Bugüne kadar terör, şiddet, orman yangınları, atık, israf, ölüm, sonsuzluk gibi güncel sorunlar ve toplumsal olaylar üzerine birçok performans gerçekleştiren Güzel Sanatlar Fakültesi Dekanı Prof. Dr. Mehmet Kavukcu, bu kez dünyayı kasıp, kavuran koronavirüs ile ilgili bir çalışma gerçekleştirdi. Erzurum’daki evine kendisinin çizdiği, deforme edilmiş virüs biçimlerini, yaydıktan sonra çeşitli boyutlardaki virüs resimleri önünde sessiz çığlıklar atan Kavukçu, süreçte yaşanan psikolojik gelişmelere ve virüsün mutasyona uğramasıyla ilgili iddialara performansında yer verdi. Virüsün yayılımını ise bütün evi kaplamasıyla anlatan Kavukcu, ardından yaptığı müdahaleyle laboratuar ortamında üretildiğine dair iddiaları gündeme getirdi.
Yaptığı performansıyla, süreç boyunca emek veren insanlara da destek olmak istediğini belirten Kavukçu, "Yaptığım çalışmadaki sessiz çığlıklar, durumu ciddiye almayarak önlem almayan insanlara sitem çığlığı olarak da düşünülebilir. Performansım sürecinde evden gelen çeşitli sesler evin doğal ve güvenli ortamını yansıtmakta, bunun tam aksine rahatsız edici virüs görselleri, iç dünyamda çatışık bir durum ortaya çıkarmaktadır. Bu da performansın ikircikli yönünü güçlendirmektedir. Deforme edilmiş virüs görselleri ise korku, ölüm, huzursuzluk duygularını içinde barındıran bir bağlamda, sürekli mutasyona uğrayan virüsün yapısına da bir gönderme olmaktadır. Çizdiğim rahatsız edici virüs görsellerini çeşitli boyutlarda çoğaltıp eve yaydıktan sonra bazılarına müdahale etmem, virüsün dünya üzerindeki gelişim/mutasyon sürecine gönderme amaçlıdır.
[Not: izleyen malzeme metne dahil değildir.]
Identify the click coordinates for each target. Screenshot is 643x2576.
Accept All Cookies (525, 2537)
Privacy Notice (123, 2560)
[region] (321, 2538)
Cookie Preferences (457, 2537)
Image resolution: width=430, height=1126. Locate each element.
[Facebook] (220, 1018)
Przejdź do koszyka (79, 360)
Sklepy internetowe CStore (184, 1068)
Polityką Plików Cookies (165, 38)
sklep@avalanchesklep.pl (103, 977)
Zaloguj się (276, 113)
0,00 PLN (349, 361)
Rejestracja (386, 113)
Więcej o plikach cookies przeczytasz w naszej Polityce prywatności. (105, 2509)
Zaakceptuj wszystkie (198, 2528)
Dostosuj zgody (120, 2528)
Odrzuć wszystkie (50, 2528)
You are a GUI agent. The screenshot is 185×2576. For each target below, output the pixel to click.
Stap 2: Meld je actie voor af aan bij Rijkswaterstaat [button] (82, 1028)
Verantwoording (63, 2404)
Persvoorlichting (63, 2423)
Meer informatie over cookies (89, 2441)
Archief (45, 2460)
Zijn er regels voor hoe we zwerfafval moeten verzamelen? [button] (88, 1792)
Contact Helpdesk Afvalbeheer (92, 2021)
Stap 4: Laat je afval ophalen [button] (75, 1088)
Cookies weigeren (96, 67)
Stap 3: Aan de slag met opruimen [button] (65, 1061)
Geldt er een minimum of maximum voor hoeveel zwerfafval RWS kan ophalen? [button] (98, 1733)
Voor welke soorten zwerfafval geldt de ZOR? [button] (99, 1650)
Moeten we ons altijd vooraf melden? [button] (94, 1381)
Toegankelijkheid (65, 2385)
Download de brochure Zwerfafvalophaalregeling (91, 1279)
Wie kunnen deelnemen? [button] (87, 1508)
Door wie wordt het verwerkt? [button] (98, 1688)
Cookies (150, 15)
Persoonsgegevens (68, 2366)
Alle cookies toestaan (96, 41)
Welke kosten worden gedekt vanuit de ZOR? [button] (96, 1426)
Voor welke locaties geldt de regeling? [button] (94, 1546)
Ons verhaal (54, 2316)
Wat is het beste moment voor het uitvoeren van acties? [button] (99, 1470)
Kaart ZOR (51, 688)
Ayrıca çizdiğim virüs resimlerinde gözün bulunmasıyla sürekli bize bakan bir virüs tasavvuru vardır. Bu virüsler evin güvenlikli, huzurlu ortamını delip, gözleriyle, o an performansımı yaparken bana bakarak adeta beni tehdit etmektedir. Bütün bu virüsler içinde sessiz çığlıklar atarak performansımı yaparken, insanlığın bu süreçte çığlık atma isteğini yansıtmak istedim" diye konuştu.
EV SANATIN MEKÂNI OLARAK ÖNE ÇIKTI
Yaptığı çalışmada dünyanın yaşadığı durumu, eve taşıdığını anlatan Kavukçu, evin, sanatın mekânı olarak ilk kez bu kadar çok kullanıldığını söyledi. Performansı kaydetmek için kullandığı malzemelerin yine sıradan bir evin yapısına uygun ve her evde olabilecek cihazlar olduğunu sözlerine ekleyen Kavukcu, "Bugüne kadar mekânın çeşitli boyutlarını sanat tarihinde ele alan ve çok çeşitli yerlerde işlerini sergileyen sanatçılar için ilk kez ev sanatın mekânı olarak bu kadar ön plana çıkmıştır. Ben de evin güvenli ve sessiz atmosferini, yerleştirdiğim virüsleri dağıtarak, insan psikolojisinin tekinsizlik duygusuyla olan etkileşimini irdeledim. Zira bu korkulu ve klostrofobik dönemimizde ev bize güvenliği, iç rahatlığını sağlayan tek yerdir. Ancak bütün evi deformasyona uğramış virüs görselleri ile doldurmam bu güvenlik hissimize ters düşmekte ve bir anlamda insanların bu süreçteki anksiyete ruh halini yansıtmaktadır" dedi.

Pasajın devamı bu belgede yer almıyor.